Family rooms have not been that common where we stay and up until now most of the rooms we have got have been triples – one larger king/queen bed and one single bed that the girls have shared.  It is fortunate the girls can share a bed – if they were any older it would probably mean two rooms, doubling our accommodation expense, not doable on our budget.
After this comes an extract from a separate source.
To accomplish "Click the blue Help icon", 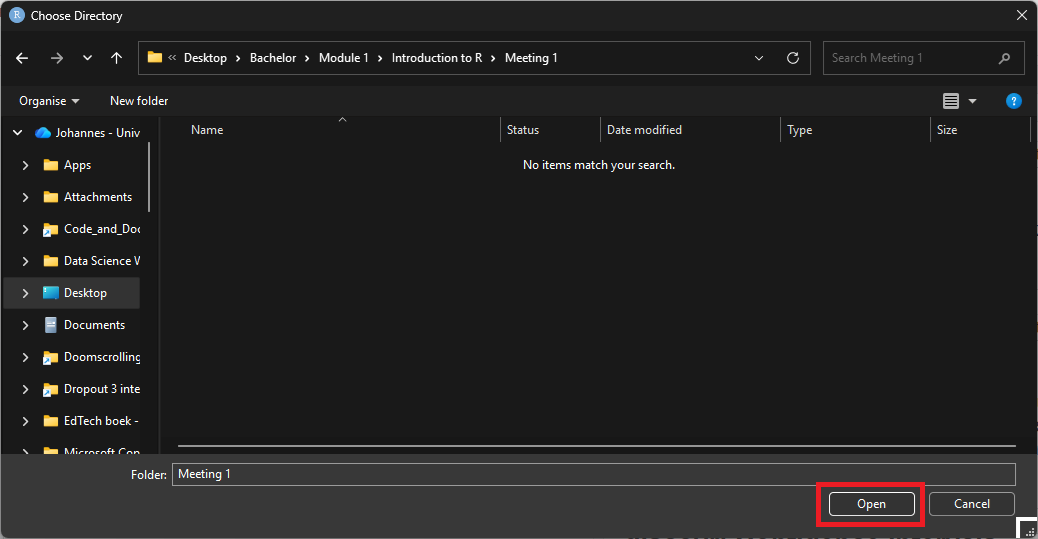I will (1013, 101).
The Bamboo nest was quite a climb up the mountain and the last 1.5km was  pretty steep passing through a small village.  The road from the village to the guesthouse had been cut out of the mountain by hand by the villagers and it was just barely wide enough for the 4WD. Nok is your typical Thai highlander; small and petite in stature not, much bigger than Phoebe. She handled the Toyota Hilux superbly to make it up the track very slowly in first gear and low range.  As it looked like rain the first night, Nok then took the car back down to the village and left it there overnight so she would be able to get into town the next day. Her husband Noy is also quite a character. He is also small in stature and is the guesthouse handyman. Noy is a nice guy but a bit of a rat-bag with a soft spot for his own home brews, and he often spends his evenings at the local village drinking and betting on rhino beetle fights. His prized rhino beetle is proudly on display in the dining room, latched to a piece of sugar cane being hyped-up for the next fight.

 

 

 

It did rain quite steadily all night. As we were a long way out of town, there were none of the usual sounds we had got used to, instead replaced by the sounds of nature. Even Immi said as I kissed her goodnight “Mum, can you tell those bugs to be quiet”
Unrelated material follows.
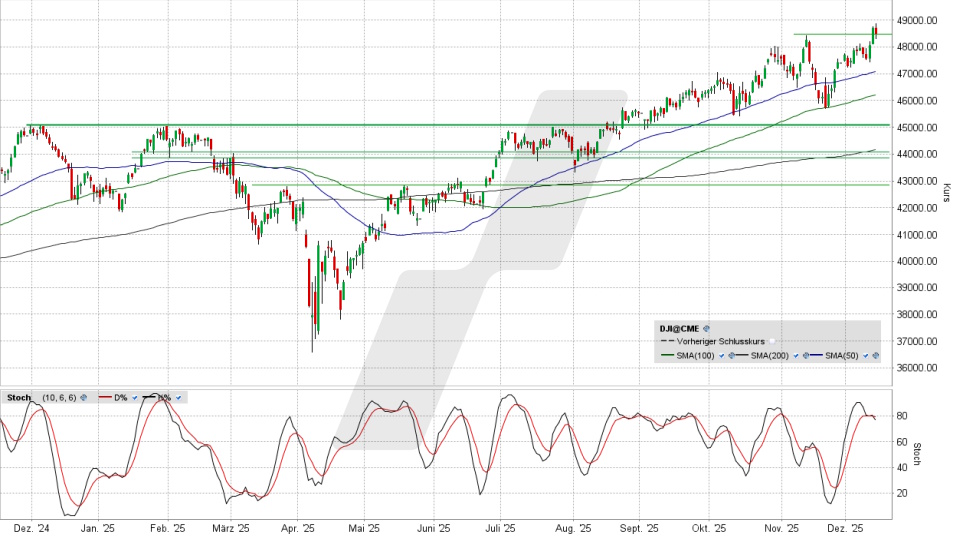Click the Stoch parameters (10, 6, 6)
The next day, we walked the 1.5km down the hill determined to reach the hot springs that we had passed on the way up. Once we reached the flat road and the river there were a couple of local guys fishing, motorbikes parked by the road.  I asked them (or drew on my hand hot springs) and pointed the way and wrote ’20B’ so they understood and nodded. With a rider and two passengers on each of the two bikes they took us the 3km up the road to the thermal springs. It was just like being in Rotorua – the smell of sulphur was strong and the local ladies were selling bamboo baskets of eggs which could be cooked in the 87 degree water as it bubbled to the surface.  We got changed into our togs and went into the swimming thermal pool commenting how much nicer it would be if it had been the middle of winter and not the 26 degrees or so it was.

We stopped for lunch at a local café then  started back on our 4.5km return trek. We had been walking for about 10 minutes or so when Nok came up behind us in the 4WD returning from her daily shopping trip to Chang Rai. We couldn’t have been happier to see her and got a lift all the way back up the mountain. The girls breathed a sigh of relief – time to toughen them up I think.
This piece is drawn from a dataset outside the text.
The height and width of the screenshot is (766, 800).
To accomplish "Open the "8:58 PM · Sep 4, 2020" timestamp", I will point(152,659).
Phoebe and Immi especially loved the fact that there were at last some healthy looking pets to be able to pat after being told so far to leave all animals alone….  It was a great few days away from everything – no electricity (only solar), so this was a great excuse to ban all electronic devices for a few days too.

  


4 Comments

  1. New friends, Phoebe? Have you seen the email from Dipsy? You’ve moved on since this, but I hope you’re all having more fun. It’s school holidays here……are you having a holiday too, or is Mum keeping you working? Lots of love to you and Immy, and Mum & Dad

  2. margaret saxby

    hey guys,
    just saying hi and what a wonderful time you are having. Am extremely envious of those roses even though you only got to enjoy them for a day, they are gorgeous. love marg

  3. Debbie Faix

    It’s me again and I don’t think I will ever get tired of keeping up! It’s past midnight , I’m having a snack and keen to catch up on all your entries – finally….

  4. Lea Arnold

    So there’s no need to ask if you guys are keeping fit then???

    It’s almost the end of the Sep hols here and back to school Monday. It will be a very busy last term, as usual.

    Glad you’re getting to take time to smell the roses in amongst all the activity and LOVE the idea of no electronic devices for a few days. Would love to try that with my lot but think there would be a mutiny in the house!!!